Walker has also billed his replacement for the Affordable Care Act (ACA) as a massive tax cut because it repeals the entirety of the heath care law and replaces mandatory health insurance with tax credits to help Americans purchase insurance.
In that speech he also argued that Wisconsin has made it easier for people to get jobs by requiring that welfare recipients be enrolled in a job-training program. He also just signed a budget that requires drug testing for food stamp recipients (Wisconsin is at odds with federal officials, who say the move is illegal).
He has called Democratic proposals to raise the minimum wage "lame" and instead argued in favor of helping people get skills that will allow them to seek better-paying jobs. He also wants to build the Keystone XL pipeline and urged Congress to give the president fast-track authority for a massive free trade deal with Asia.
Walker has some of the most restrictive views on abortion among the Republican field, opposing the procedure in all cases with no exceptions for rape, incest, or the life of the mother. He recently signed into law a ban on abortions after 20 weeks of pregnancy, and likes to remind voters that Wisconsin cut off state funds to Planned Parenthood. Earlier this month, he said he supports legislation to end all federal funding of Planned Parenthood, most of which comes as Medicaid payments to the group for providing non-abortion health procedures like breast cancer screenings for low-income women.
He also opposes same-sex marriage, an issue on which he disagrees with his two sons. When the Supreme Court legalized same-sex marriage nationwide earlier this year Walker labeled the decision a "grave mistake" and scolded "five unelected judges" for taking it "upon themselves to redefine the institution of marriage." He called for a constitutional amendment that would preserve the rights of individual states to legalize or ban same-sex marriage.

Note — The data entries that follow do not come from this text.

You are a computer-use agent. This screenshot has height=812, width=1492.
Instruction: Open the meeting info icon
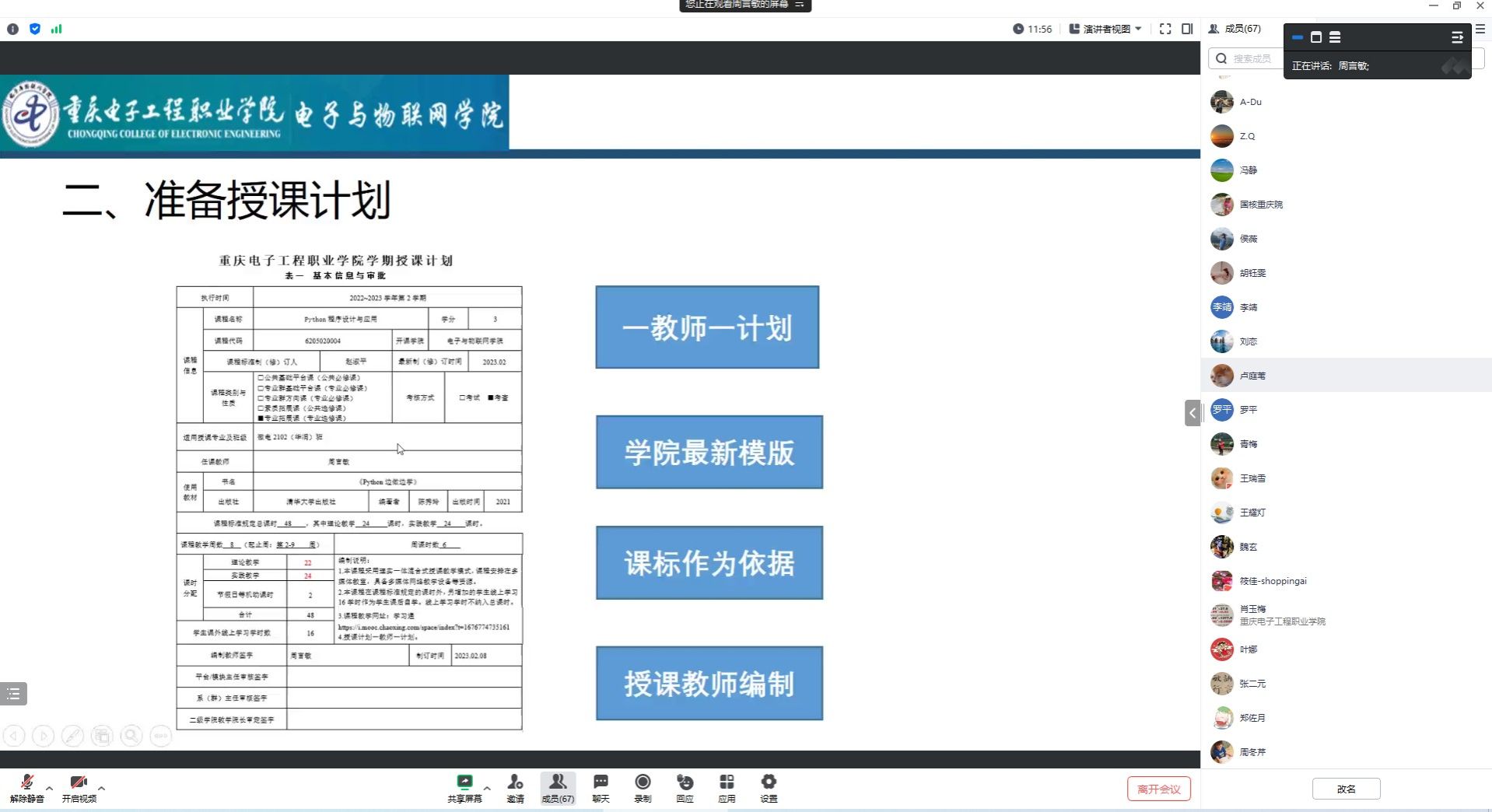pyautogui.click(x=12, y=29)
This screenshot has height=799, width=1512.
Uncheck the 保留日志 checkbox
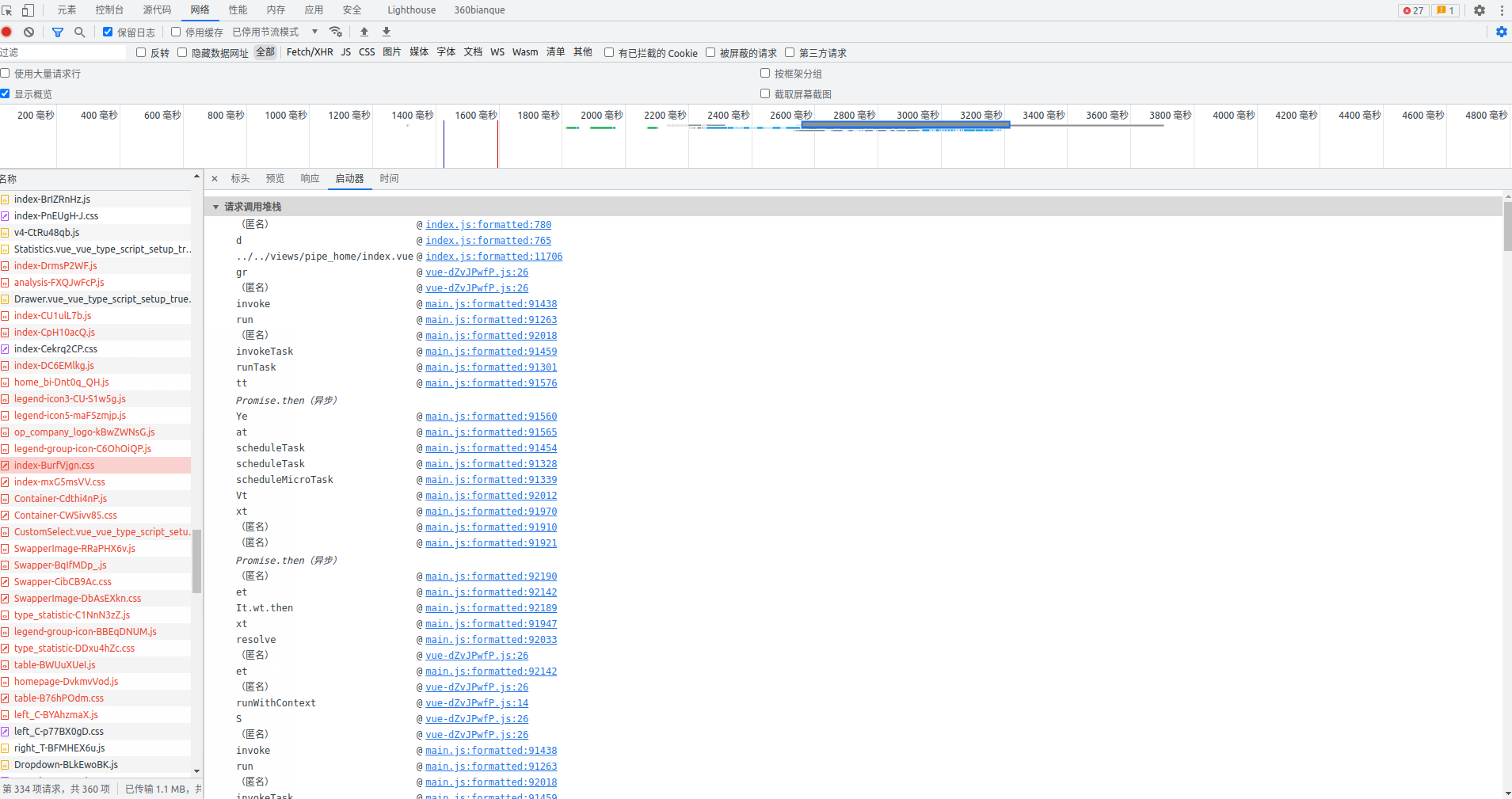point(108,32)
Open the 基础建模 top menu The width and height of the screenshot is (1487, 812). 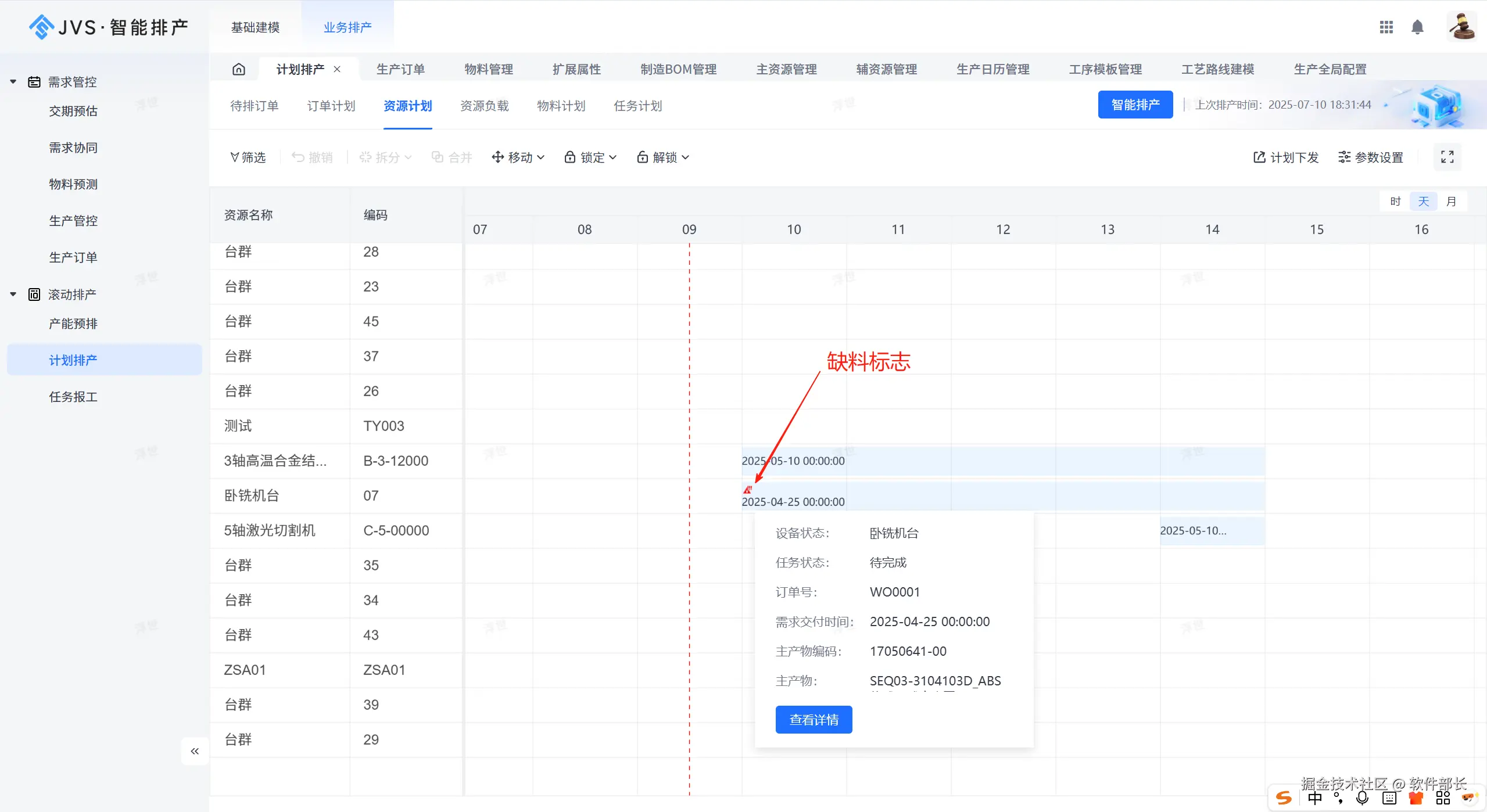coord(255,27)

He has, however, attended the wedding of a family member who is gay despite his belief that marriage is between one man and one woman.
Like some of the other governors seeking the GOP nomination, Walker has turned to various Republican foreign policy experts to give him a crash-course tutorial on the ways of the world, after a few public blunders that highlighted the lack of attention he's paid to foreign affairs in the months leading up to his campaign.
He has taken some more concrete positions since launching his presidential bid. He has said he is "prepared to put boots on the ground if that's what it takes" to defeat the Islamic State of Iraq and Syria (ISIS). Earlier this year, he told the Weekly Standard that the U.S. should provide lethal Ukrainians to help them combat a Russian incursion into the eastern part of the country.
He has become more strident about China and says the U.S. must confront them over cyber-attacks that target American companies and the government. On Monday, he called on President Obama to cancel an upcoming state visit by Chinese President Xi Jinping "over its increasing attempts to undermine U.S. interests," including currency manipulation that contributed to Monday's economic meltdown.
He has repeatedly pledged to do away with the Iran nuclear agreement on his first day in office, calling it "one of America's worst diplomatic failures." And he has been harshly critical of the president for restoring diplomatic relations with Cuba.